-- Problem --
Could you set down exactly the lines in the records below between the line holding "1225x980 pixels." and the line holding "Task: Select the crosshair cursor tool", inclusive?

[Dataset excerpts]
Segment Open

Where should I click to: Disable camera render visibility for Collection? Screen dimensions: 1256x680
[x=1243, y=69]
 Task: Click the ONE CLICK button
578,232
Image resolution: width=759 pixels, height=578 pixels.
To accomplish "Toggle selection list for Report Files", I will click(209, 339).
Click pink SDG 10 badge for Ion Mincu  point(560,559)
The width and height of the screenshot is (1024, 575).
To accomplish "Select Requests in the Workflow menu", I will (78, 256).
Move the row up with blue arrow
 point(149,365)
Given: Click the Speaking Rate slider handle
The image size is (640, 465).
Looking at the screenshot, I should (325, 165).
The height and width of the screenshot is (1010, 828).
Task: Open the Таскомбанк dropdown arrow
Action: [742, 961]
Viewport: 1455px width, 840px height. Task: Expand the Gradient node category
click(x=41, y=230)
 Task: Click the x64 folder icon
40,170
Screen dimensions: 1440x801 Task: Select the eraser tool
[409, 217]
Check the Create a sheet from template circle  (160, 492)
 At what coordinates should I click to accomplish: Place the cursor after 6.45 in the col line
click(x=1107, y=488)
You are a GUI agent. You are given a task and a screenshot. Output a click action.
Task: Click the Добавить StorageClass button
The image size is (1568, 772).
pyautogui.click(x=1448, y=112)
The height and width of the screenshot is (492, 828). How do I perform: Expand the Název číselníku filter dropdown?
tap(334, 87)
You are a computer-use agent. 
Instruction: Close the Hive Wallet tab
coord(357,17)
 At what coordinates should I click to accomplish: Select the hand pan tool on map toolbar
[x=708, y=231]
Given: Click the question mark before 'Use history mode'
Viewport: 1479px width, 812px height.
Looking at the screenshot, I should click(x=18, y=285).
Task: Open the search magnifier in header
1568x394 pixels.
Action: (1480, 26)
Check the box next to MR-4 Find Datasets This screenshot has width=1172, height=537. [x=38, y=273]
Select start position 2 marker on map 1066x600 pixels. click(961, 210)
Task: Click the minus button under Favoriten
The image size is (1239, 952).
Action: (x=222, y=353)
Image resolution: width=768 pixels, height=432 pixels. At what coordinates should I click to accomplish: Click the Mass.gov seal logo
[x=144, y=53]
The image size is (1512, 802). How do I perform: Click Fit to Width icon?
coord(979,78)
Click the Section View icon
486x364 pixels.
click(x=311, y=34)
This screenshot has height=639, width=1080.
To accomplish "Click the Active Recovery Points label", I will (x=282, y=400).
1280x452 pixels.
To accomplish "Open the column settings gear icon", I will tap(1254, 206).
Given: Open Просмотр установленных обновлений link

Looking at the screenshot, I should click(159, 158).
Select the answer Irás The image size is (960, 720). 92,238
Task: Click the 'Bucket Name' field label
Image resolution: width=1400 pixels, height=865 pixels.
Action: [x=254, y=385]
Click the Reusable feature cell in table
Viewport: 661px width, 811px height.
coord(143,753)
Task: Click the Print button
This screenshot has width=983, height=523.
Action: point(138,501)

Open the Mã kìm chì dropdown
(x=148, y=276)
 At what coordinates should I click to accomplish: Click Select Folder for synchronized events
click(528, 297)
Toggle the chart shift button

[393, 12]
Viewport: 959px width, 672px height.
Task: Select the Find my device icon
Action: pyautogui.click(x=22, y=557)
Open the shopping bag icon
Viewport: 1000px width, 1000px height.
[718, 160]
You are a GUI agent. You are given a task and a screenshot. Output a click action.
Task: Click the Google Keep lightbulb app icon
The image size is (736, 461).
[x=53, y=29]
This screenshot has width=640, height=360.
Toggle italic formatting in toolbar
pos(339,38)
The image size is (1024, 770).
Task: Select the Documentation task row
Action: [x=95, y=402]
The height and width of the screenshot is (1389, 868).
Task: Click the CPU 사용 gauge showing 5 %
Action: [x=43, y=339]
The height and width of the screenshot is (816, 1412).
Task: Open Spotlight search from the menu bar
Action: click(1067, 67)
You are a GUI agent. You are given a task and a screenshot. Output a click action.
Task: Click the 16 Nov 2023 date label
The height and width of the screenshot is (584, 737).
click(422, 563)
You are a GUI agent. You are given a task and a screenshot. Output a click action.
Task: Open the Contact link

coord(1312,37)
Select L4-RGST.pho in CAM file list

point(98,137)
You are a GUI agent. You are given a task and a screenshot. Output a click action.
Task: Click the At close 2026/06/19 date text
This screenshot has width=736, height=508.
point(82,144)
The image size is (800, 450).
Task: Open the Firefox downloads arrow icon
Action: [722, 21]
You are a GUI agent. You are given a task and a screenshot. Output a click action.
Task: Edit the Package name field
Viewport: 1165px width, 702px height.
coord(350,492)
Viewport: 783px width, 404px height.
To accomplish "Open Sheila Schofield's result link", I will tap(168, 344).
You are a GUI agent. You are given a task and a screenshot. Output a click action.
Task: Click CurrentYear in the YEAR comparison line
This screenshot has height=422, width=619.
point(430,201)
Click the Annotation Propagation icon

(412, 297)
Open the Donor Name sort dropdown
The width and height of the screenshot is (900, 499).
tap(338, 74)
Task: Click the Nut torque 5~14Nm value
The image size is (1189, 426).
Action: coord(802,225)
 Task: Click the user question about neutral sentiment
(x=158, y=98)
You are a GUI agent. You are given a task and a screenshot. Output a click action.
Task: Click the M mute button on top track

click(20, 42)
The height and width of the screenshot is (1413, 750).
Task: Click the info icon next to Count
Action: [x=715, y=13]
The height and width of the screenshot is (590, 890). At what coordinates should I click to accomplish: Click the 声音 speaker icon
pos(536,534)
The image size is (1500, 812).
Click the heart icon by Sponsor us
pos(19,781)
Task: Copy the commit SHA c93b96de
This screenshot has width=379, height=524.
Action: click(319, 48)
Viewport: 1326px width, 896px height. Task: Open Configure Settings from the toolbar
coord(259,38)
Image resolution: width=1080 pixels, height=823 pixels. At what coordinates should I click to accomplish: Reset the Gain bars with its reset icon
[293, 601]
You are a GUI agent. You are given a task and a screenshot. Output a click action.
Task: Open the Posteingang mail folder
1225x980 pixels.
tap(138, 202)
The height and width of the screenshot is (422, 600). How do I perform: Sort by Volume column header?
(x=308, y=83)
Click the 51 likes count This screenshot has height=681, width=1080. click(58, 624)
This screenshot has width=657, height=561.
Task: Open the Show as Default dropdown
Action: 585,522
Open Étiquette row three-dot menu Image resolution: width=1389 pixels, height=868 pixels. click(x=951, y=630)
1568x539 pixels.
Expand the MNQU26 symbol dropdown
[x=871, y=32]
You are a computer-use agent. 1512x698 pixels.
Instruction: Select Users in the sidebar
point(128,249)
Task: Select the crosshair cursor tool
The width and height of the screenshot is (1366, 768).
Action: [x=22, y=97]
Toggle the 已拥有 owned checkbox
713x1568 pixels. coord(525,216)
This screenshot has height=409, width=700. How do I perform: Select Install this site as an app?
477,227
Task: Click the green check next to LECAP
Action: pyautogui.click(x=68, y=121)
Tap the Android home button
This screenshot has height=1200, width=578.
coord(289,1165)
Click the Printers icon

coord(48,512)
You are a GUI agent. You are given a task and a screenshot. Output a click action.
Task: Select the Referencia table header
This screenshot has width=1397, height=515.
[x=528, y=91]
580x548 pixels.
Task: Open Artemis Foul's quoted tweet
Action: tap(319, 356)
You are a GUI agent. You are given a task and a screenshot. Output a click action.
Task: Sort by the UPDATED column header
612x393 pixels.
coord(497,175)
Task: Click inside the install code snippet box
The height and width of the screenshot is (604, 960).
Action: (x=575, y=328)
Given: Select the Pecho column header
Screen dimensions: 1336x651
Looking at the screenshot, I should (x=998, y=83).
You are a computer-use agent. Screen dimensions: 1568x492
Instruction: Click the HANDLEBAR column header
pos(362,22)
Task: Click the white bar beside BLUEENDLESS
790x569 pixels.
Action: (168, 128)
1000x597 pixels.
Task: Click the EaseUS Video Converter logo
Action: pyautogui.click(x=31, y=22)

Segment Closed

-- Task output --
1225x980 pixels.
tap(138, 202)
The height and width of the screenshot is (422, 600). How do I perform: Sort by Volume column header?
(x=308, y=83)
Click the 51 likes count This screenshot has height=681, width=1080. click(58, 624)
This screenshot has width=657, height=561.
Task: Open the Show as Default dropdown
Action: 585,522
Open Étiquette row three-dot menu Image resolution: width=1389 pixels, height=868 pixels. click(x=951, y=630)
1568x539 pixels.
Expand the MNQU26 symbol dropdown
[x=871, y=32]
You are a computer-use agent. 1512x698 pixels.
Instruction: Select Users in the sidebar
point(128,249)
Task: Select the crosshair cursor tool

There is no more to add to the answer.